Could you find each line of the data below that contains the word "computer" and copy those lines?

- Listed records
════

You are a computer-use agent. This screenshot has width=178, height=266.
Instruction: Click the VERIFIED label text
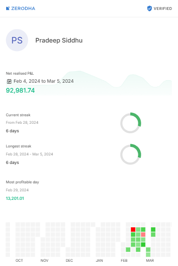163,9
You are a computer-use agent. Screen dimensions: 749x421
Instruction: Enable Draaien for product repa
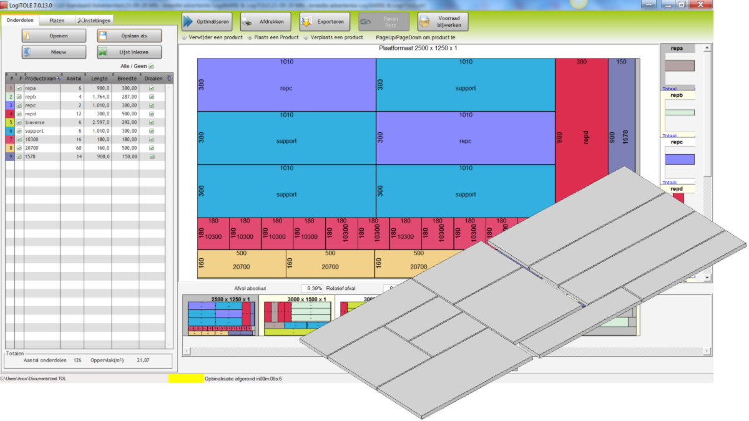(x=152, y=88)
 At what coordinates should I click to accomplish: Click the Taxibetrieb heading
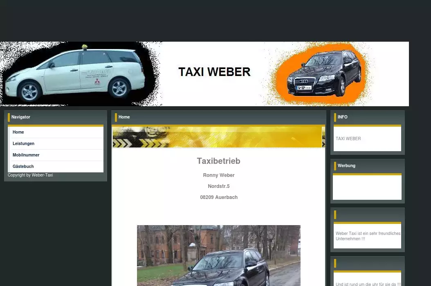point(218,161)
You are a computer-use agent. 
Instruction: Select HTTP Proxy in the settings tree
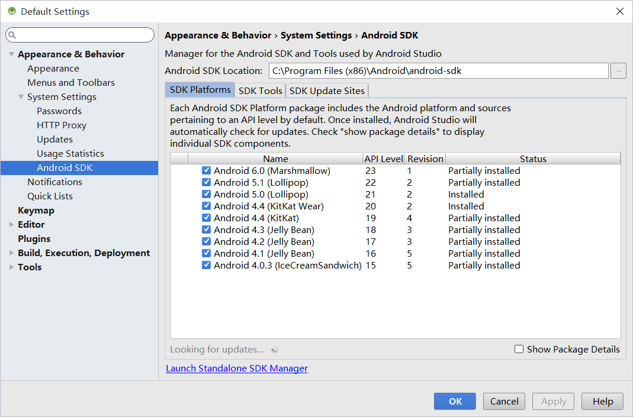pos(62,125)

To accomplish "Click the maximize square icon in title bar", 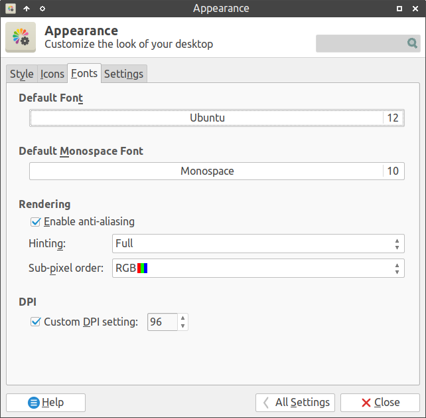I will (399, 9).
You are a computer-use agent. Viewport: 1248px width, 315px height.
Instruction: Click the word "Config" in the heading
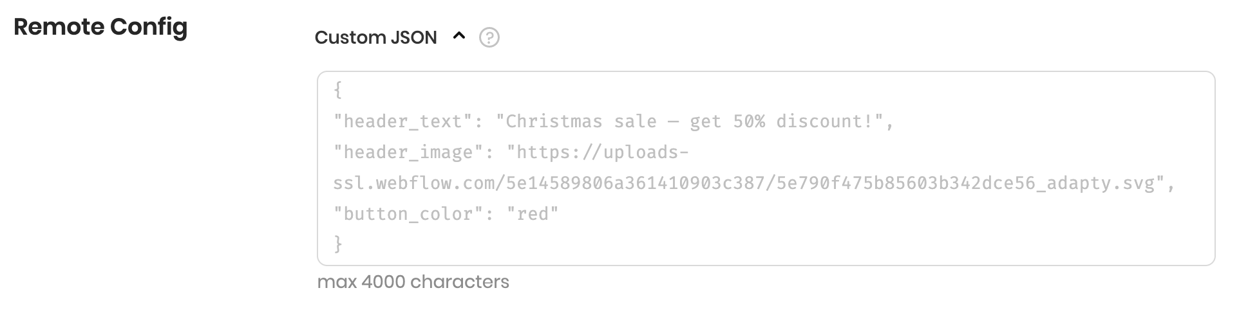pos(149,28)
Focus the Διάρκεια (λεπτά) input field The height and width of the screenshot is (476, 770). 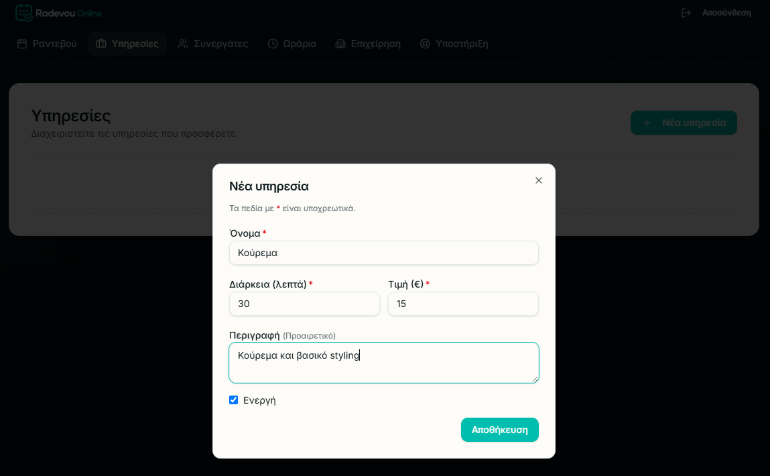(304, 304)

════

- Task result
You are a computer-use agent. This screenshot has width=178, height=266.
You are a computer-use agent. Screen dimensions: 749x421
You are a computer-use agent. 
You are a computer-use agent. Viewport: 1248px width, 315px height.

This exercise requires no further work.